Once Horace, Alonzo and I were outside, I stopped them.

"I need to hear how you guys think this is gonna work," I said.

"Rocky's gonna give a campaign speech tonight at a rally over in Municipal Park in Vista," Alonzo answered. "We wouldn't give him a rally permit for Haven Park or Fleetwood, so he's doing it over there. It's at ten o'clock. According to one of the phone taps we got on him, after the speech he's gonna visit his new girlfriend, that lawyer bitch we met at the jail three days ago. Rocky's got a secret fuck pad somewhere over in Fleetwood. We don't know where it is yet so we need to go to the rally, and once it breaks up we follow him to the tuna. That's where you do the job."

"I just shoot him? That doesn't sound too sharp. The guy's very popular. We need a good reason for the murder or this will never be off the six o'clock news. We need an old enemy or something."

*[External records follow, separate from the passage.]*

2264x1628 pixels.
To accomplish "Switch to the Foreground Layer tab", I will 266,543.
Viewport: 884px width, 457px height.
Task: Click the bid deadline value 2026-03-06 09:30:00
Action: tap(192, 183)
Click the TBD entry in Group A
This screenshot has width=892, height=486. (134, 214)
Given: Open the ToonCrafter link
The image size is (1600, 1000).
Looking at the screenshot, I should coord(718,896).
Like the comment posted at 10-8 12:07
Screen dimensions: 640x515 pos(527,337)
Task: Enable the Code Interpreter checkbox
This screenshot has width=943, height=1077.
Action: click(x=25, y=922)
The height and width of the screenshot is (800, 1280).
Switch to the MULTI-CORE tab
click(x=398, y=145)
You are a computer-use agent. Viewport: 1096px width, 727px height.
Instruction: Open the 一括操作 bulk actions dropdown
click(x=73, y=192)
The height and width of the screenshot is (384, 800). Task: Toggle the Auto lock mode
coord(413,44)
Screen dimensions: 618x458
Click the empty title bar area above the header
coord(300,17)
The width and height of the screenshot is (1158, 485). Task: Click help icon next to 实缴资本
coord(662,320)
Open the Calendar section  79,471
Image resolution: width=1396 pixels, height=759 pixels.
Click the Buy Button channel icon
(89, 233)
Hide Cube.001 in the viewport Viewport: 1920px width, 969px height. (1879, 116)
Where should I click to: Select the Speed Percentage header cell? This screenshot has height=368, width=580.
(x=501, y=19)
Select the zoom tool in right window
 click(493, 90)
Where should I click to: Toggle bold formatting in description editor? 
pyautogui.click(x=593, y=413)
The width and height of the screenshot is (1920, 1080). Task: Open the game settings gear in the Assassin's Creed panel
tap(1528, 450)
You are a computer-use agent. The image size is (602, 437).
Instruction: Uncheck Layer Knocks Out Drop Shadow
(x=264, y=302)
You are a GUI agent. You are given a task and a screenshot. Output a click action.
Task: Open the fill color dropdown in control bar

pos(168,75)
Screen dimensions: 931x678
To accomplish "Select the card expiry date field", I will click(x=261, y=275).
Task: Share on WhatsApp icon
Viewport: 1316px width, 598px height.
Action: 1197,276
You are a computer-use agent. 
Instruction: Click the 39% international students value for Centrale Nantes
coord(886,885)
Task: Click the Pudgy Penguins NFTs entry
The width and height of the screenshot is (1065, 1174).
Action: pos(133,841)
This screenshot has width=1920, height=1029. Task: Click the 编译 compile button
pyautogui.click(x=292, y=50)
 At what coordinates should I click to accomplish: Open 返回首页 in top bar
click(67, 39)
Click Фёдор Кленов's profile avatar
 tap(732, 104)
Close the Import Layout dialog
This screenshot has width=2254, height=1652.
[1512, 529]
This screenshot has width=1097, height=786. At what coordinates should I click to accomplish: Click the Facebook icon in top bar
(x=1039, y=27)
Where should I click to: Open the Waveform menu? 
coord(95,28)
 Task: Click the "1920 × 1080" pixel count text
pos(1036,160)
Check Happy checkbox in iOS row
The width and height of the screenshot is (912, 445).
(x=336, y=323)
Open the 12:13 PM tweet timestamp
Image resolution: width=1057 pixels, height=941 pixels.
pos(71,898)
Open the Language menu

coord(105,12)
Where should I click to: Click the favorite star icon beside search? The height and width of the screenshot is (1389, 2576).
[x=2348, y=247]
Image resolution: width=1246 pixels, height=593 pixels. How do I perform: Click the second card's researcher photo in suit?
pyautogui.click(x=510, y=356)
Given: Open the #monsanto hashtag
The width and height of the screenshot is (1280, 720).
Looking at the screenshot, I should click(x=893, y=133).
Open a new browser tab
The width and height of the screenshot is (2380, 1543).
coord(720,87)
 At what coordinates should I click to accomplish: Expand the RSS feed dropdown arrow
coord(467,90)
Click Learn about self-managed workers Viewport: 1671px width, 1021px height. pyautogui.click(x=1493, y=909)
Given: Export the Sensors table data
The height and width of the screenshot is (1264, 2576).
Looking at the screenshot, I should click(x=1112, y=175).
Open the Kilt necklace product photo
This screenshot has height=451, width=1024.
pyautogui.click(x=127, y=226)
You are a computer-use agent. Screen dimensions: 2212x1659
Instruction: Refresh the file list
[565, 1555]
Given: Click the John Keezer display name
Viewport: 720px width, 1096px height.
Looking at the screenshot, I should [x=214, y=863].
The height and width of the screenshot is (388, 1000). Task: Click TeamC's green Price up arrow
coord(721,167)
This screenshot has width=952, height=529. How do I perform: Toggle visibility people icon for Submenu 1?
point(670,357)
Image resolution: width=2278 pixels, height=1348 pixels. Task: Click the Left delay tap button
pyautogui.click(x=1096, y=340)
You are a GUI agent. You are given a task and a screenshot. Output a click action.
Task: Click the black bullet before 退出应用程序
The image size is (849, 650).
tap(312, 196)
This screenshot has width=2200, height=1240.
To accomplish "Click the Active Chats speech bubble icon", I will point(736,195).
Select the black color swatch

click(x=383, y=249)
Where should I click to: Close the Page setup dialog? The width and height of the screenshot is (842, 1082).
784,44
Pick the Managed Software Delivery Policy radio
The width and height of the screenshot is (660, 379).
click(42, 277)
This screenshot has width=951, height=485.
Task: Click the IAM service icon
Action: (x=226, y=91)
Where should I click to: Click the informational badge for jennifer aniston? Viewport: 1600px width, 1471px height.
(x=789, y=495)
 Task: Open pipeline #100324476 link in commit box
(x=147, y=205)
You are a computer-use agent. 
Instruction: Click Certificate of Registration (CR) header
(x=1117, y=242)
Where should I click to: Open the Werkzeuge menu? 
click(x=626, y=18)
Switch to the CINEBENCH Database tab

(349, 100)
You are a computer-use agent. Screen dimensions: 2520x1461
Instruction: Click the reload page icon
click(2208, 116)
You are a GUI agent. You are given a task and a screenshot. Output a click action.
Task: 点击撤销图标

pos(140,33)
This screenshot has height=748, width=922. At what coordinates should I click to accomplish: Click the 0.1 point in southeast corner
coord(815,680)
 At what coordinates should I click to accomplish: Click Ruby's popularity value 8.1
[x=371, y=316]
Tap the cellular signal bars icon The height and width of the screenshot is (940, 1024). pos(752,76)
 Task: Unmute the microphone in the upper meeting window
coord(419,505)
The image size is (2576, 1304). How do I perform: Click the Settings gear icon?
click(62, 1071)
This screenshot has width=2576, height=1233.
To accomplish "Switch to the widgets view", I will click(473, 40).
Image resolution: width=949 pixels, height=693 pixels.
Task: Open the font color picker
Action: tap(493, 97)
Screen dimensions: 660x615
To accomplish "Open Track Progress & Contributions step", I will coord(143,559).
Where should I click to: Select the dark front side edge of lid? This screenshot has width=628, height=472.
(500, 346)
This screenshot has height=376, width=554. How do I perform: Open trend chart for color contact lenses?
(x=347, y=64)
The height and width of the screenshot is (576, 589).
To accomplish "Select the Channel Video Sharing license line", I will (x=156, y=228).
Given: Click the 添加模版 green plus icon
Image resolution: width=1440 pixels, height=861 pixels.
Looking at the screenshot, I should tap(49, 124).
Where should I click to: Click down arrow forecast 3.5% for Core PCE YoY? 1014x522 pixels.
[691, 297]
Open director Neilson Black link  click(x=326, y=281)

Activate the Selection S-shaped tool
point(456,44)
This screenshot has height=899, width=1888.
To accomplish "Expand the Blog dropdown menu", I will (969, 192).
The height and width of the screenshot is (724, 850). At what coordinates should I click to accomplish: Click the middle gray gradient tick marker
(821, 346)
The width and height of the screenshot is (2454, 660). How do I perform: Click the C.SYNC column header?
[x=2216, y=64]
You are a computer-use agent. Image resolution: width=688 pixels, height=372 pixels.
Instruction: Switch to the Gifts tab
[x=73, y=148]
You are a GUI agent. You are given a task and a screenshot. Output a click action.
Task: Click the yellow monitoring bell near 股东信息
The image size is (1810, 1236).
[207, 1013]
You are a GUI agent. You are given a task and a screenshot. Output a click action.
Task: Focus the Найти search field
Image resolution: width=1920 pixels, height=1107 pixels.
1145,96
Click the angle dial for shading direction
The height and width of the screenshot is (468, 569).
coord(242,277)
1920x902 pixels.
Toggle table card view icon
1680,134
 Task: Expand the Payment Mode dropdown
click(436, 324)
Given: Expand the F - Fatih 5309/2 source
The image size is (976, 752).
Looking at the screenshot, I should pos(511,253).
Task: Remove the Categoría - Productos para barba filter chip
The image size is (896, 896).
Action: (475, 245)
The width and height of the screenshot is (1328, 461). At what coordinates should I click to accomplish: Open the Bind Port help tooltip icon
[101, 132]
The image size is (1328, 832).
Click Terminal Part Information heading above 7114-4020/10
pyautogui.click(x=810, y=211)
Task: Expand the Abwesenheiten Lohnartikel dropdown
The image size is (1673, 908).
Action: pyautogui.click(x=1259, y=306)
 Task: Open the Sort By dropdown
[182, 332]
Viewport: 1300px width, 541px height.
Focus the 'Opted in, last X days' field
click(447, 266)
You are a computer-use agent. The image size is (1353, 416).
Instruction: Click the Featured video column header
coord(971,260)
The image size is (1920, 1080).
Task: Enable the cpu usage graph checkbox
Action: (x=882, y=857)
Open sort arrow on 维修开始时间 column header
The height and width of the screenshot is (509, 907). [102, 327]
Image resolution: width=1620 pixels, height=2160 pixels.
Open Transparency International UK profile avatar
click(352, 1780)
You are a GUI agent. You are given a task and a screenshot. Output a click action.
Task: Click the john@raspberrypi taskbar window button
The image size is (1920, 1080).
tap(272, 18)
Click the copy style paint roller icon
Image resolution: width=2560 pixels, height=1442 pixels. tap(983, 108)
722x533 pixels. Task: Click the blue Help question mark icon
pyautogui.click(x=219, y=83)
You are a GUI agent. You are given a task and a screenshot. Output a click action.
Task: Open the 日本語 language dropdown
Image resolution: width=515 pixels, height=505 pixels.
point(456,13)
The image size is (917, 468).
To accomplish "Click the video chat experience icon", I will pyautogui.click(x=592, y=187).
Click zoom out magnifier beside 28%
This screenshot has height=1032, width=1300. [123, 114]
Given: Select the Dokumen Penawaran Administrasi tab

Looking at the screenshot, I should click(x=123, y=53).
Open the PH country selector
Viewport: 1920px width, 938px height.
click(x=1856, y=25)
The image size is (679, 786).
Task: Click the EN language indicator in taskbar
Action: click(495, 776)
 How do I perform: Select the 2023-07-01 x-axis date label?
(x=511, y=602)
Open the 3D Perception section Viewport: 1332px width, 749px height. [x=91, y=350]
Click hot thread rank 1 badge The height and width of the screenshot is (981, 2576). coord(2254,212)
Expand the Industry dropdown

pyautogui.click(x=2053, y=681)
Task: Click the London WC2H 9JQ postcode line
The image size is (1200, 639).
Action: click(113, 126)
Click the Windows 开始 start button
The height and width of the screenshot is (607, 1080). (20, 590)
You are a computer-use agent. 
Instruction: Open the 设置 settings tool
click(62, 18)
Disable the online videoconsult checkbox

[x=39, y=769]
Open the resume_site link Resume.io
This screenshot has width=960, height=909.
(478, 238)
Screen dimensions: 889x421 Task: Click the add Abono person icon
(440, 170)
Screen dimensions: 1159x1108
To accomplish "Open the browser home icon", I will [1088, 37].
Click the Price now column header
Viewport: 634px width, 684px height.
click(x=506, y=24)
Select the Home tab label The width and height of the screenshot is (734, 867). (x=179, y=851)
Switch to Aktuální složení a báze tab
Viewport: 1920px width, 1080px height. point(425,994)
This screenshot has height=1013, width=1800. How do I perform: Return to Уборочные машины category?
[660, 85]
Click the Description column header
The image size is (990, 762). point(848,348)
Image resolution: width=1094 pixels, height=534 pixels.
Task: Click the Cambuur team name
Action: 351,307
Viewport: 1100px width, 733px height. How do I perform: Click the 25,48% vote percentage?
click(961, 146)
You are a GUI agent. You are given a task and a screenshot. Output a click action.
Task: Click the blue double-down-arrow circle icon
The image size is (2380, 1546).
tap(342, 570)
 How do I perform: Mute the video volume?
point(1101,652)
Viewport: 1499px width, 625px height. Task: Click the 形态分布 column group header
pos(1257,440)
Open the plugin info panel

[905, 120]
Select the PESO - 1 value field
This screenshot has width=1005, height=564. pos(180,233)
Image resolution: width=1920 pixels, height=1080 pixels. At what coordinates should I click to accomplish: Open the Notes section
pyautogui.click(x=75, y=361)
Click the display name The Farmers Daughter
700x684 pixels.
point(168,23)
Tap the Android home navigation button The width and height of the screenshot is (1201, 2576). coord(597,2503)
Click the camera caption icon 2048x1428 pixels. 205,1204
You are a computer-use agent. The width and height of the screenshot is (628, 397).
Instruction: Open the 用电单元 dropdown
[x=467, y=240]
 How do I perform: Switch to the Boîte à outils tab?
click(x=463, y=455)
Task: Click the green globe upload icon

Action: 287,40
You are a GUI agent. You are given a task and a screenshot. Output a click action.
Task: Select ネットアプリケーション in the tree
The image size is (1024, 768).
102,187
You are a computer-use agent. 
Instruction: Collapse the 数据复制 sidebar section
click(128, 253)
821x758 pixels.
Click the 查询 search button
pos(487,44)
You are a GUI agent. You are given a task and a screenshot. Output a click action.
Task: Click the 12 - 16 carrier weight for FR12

"Rocky's got a lot of jealous girlfriends," Alonzo said. "We stage it to look like he got shot by this abogada, this Carmen Ramirez person. The story is she shot him, then shot herself, because he wouldn't stop seeing that reporter, Anita Juarez. A classic taco triangle. You leave the gun in the dead bitch's hand. It goes into the books as a murder-suicide."

"Thats still a tad loose, guys. What about forcnsics? Blood splatter? My hair and fiber?"

"None a that shit matters," Alonzo said. "After you shoot him, you call a guy I got waiting by a phone. He'll make the 911 call in Spanish. Since you're gonna be the first blue on the scene, your hair and fiber aren't a problem. After the department puts out the shots-fired call, you grab it, then ask for backup. Me and Horace roger that. We all work the case together. Talbot Jones will handle the one-eighty-seven investigation. It's gonna go down the way we want and get booked exactly the way we say 'cause we're the ones working the crime scene."

"It's starting to sound a little better," I said.

"Good. Now get in the Escalade."

I climbed in and Horace piled in behind me. Alonzo pulled out of the parking lot and headed back into Haven Park.

"I thought you said the rally was in Vista," I said. "We're going the wrong way."

"Gotta stop at the station first."

"How come?"

"Before you do this, you've gotta take a polygraph."